Les commentaires négatifs de ce genre s’expliquent par l’aigreur de ceux qui ont raté une des plus belles hausses boursières de mémoire d’investisseur. Sur le plan de la durée comme des bénéfices engrangés. La plus prévisible aussi. Il suffisait d’observer la progression des bénéfices des entreprises, la baisse des taux d’intérêt et le recul des primes de risque. Prendra-t-elle fin un jour ? Ce n’est pas exclu. Mais, selon toute vraisemblance, les développements récents en Iran et aux alentours n’en seront pas la cause.
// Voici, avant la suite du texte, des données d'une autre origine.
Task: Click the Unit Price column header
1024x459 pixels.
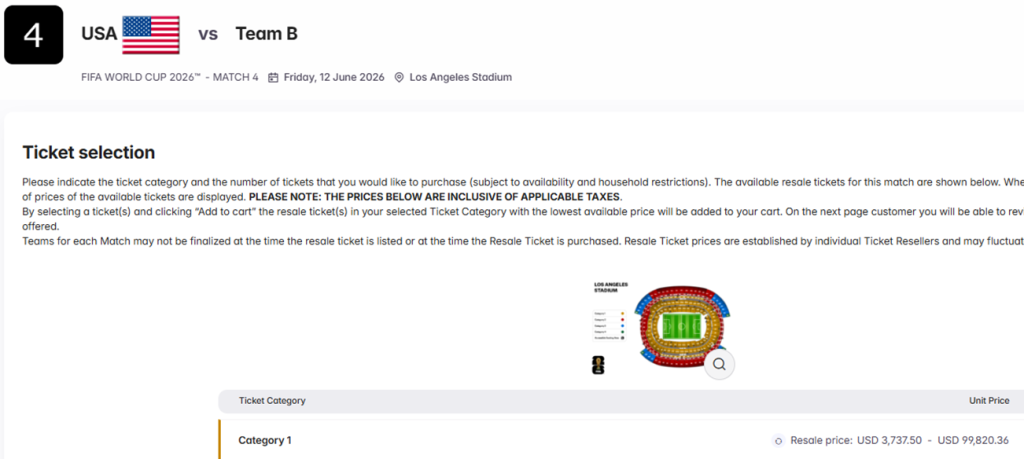Action: (989, 401)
Les troubles dans ce pays n’ont d’ailleurs jamais ému les marchés financiers très longtemps. L’isolement de cette contrée est tel depuis des décennies que son évolution n’est plus un point majeur de l’agenda géopolitique[i].
En éliminant le général iranien, le président Trump (à moins que ce ne soit son secrétaire d’État Pompeo ?) a pris le risque d’une escalade. Mais il ne fallait pas être grand clerc pour estimer que la vengeance des mollahs à Téhéran serait modérée. Un conflit ouvert aurait certainement tourné à leur désavantage, ce qui aurait déstabilisé le régime. Celui-ci a préféré surfer sur la vague prévisible de nationalisme fanatique pour tenter d’étouffer les actions de protestation contre le pouvoir. Mais cette manifestation d’unité nationale autour de la figure « héroïque » du général éliminé n’a pas produit l’effet attendu. En effet, un nouveau mouvement de protestation, encore plus violent, a suivi l’aveu, par les autorités, que leurs forces armées avaient abattu « par erreur » un avion de ligne. Comme le régime l’avait nié de toutes ses forces pendant un temps, la confiance du peuple en sa parole s’est effondrée. « Quels autres faits nous a-t-il cachés dans le passé ? » se demande-t-il.
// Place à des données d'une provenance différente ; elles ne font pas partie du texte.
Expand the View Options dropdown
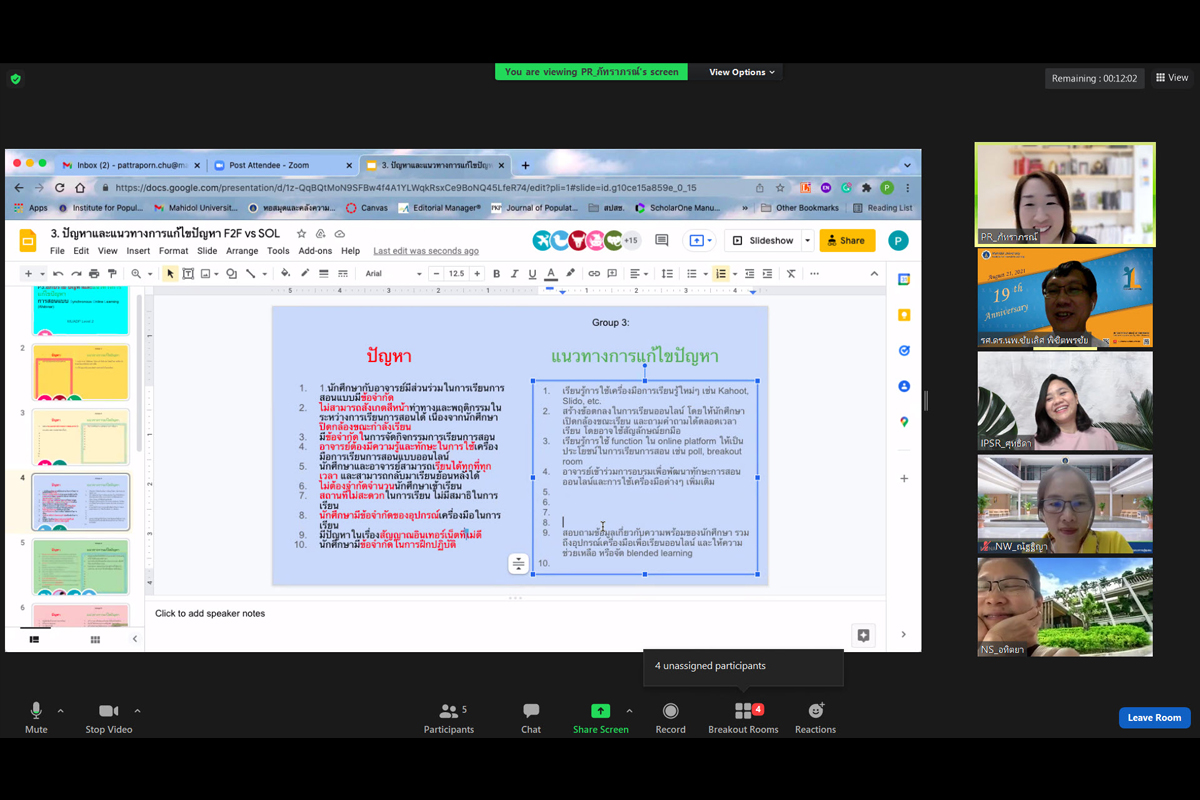 [x=742, y=72]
Ce qui avait été dépeint comme un acte irréfléchi d’un président « à la gâchette facile » s’est révélé en définitive un coup de maître machiavélique, s’accompagnant cependant d’un bilan collatéral tragique au vu du nombre de victimes innocentes.
Jusqu’à ce que la campagne des élections américaines batte son plein à l’automne prochain, ce seront plutôt des arguments économiques qui détermineront l’évolution des Bourses mondiales. Nous ne pouvons que nous en réjouir, même si les paramètres conjoncturels actuels présentent un tableau complexe à analyser.
Ainsi, l’indice américain ISM pointe toujours un ralentissement de l’activité économique. Pour la cinquième fois d’affilée, ce chiffre est assez nettement inférieur aux attentes (les plus basses). On peut s’en étonner même si l’incertitude relative à l’issue du conflit commercial avec la Chine combinée à la chute spectaculaire du carnet de commandes de Boeing et à la longue grève chez GM est une explication possible. Une analyse approfondie des chiffres montre en tout cas que ce pessimisme ne correspond pas au très faible taux de chômage aux États-Unis. Qui a d’ailleurs atteint son niveau le plus bas depuis 1969.
De leur côté, les marchés d’actions ne se soucient guère de l’évolution pointée par l’ISM. Cela s’explique pour deux raisons. D’une part, il semble que les marchés se projettent plus loin. Or, une (légère) accélération de la croissance économique est attendue au second semestre de 2020, portée par les baisses des taux d’intérêt aux États-Unis et les mesures de soutien en Chine.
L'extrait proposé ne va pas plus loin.